Constructivism was a Russian avant-garde art movement based on the idea of functionalism, symbiosis of technology and art, as well as the use of modern industrial materials. Constructivists as artist-engineers, sought to redefine the overall visual culture in the new Soviet society. The beginnings of constructivism can be recognized in experiments with abstract geometric constructions conducted by Vladimir Tatlin in 1913. The most important representatives of this movement are Vladimir Tatlin, Alexander Rodchenko, El Lissitzky, Naum Gabo, Antoine Pevsner, Varvara Stepanova, László Moholy-Nagy, Gustav Klutsis, Valentina Kulagina.

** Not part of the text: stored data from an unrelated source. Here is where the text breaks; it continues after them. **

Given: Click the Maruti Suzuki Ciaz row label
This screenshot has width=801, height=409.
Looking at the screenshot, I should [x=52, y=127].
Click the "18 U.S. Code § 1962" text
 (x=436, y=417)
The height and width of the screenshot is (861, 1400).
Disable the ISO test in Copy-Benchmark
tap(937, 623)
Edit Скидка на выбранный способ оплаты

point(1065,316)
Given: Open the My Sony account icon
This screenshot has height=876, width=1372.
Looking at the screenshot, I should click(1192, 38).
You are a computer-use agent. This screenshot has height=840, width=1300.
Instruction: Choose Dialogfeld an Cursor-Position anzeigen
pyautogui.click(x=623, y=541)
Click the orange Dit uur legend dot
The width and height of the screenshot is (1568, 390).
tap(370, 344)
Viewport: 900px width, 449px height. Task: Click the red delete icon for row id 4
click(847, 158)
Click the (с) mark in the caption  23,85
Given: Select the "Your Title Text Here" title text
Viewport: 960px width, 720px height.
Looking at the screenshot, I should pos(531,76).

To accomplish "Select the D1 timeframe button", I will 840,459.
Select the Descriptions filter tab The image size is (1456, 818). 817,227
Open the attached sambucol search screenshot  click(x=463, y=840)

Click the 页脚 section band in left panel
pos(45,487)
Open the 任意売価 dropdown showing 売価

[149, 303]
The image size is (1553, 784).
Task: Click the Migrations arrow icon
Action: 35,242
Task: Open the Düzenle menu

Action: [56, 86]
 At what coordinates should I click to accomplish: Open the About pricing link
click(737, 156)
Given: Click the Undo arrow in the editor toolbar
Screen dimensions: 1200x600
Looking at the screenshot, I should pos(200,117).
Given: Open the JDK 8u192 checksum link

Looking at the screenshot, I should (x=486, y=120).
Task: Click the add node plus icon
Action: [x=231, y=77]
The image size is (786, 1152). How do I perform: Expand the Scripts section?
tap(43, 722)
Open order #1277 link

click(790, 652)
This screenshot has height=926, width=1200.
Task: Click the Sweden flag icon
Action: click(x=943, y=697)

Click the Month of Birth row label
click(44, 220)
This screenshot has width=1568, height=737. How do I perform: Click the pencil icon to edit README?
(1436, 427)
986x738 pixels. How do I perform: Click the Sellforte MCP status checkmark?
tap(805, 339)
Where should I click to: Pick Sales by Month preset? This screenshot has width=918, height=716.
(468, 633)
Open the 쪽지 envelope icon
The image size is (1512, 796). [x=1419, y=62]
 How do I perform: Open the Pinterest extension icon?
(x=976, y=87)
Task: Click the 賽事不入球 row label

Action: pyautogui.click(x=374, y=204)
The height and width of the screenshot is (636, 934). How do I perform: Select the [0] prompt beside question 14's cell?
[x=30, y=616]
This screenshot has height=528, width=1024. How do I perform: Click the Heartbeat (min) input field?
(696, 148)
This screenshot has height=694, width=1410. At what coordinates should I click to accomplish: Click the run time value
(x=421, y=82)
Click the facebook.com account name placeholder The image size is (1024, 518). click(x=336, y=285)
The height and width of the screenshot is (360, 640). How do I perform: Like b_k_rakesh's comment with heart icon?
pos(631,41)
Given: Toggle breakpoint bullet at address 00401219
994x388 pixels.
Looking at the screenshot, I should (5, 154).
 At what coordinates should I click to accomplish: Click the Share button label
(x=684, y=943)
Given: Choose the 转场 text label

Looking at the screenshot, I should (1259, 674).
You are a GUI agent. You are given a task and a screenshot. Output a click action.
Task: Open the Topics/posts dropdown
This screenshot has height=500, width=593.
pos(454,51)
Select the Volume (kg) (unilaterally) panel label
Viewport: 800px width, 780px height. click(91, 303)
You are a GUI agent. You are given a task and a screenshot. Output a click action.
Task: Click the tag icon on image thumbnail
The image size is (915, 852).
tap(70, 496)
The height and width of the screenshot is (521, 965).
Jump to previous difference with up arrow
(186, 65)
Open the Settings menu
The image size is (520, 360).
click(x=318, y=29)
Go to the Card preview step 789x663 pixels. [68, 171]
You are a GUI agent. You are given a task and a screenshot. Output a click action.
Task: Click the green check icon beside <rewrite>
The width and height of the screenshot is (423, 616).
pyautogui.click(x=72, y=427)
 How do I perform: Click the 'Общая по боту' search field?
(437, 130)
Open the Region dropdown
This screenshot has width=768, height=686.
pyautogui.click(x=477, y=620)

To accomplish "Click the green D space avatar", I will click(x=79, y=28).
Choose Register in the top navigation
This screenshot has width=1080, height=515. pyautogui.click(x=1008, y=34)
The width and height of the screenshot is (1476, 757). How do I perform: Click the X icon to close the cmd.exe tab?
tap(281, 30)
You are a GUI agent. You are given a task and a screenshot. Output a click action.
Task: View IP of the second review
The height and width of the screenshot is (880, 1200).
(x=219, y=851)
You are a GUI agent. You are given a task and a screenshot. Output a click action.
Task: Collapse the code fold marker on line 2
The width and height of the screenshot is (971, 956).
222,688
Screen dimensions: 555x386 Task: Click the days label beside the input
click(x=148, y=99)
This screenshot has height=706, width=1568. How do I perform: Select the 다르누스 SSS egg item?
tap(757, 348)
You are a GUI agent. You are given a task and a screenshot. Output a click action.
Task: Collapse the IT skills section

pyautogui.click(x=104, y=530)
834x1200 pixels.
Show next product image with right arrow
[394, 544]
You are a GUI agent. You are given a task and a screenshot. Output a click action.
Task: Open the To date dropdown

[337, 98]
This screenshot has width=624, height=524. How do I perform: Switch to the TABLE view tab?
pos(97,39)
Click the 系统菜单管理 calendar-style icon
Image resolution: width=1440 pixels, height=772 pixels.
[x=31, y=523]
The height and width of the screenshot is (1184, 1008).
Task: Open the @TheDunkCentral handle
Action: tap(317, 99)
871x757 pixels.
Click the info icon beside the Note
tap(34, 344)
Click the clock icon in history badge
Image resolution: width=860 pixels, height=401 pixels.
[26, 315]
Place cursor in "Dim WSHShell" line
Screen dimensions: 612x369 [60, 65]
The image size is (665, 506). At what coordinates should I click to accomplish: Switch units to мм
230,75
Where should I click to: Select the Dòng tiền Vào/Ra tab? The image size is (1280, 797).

The Beginnings of Constructivism
The formation of constructivist visuality was influenced by avant-garde trends – Futurism and Cubism. Vladimir Tatlin’s Paris experience and collaboration with Pablo Picasso played a crucial role here. In Paris, he met with cubist experiments – collage and assemblage and began to build the concept of artistic construction. Such modulation and treatment of non-artistic materials influenced the formation of Tatlin’s idea of constructed artworks. The term constructivism itself was coined by sculptors Antoine Pevsner and Naum Gabo in the Realistic Manifesto of 1920. The geometric abstraction that characterized their work was to some extent a suprematist influence. Although the Suprematist and Constructivist visions of art are opposed, constructivism has to some extent taken over the language of abstract geometrization developed by Malevich and Kandinsky.
The definition of constructivism as a relationship between texture and tectonics arose as a consequence of the work of The First Working Group of Constructivists, which included Lyubov Popova, Alexander Vesnin, Alexander Rodchenko, Varvara Stepanova, Alexei Gan, Boris Arvatov and Osip Brik. In the definition set in this way, the texture refers to the individual material qualities of the object, while the tectonics refers to the qualities of its presence in space. Although initially, the constructivist philosophy referred to the creation of three-dimensional objects as a confirmation of the authentic connection between art and industry, later painting, photomontage, and typography were included.
The Realistic Manifesto
The Realistic Manifesto, published in 1920, is a key text for the development of the theory of constructivism. The authors of this manifesto, Naum Gabo and Antoine Pevsner, formulated 5 main principles.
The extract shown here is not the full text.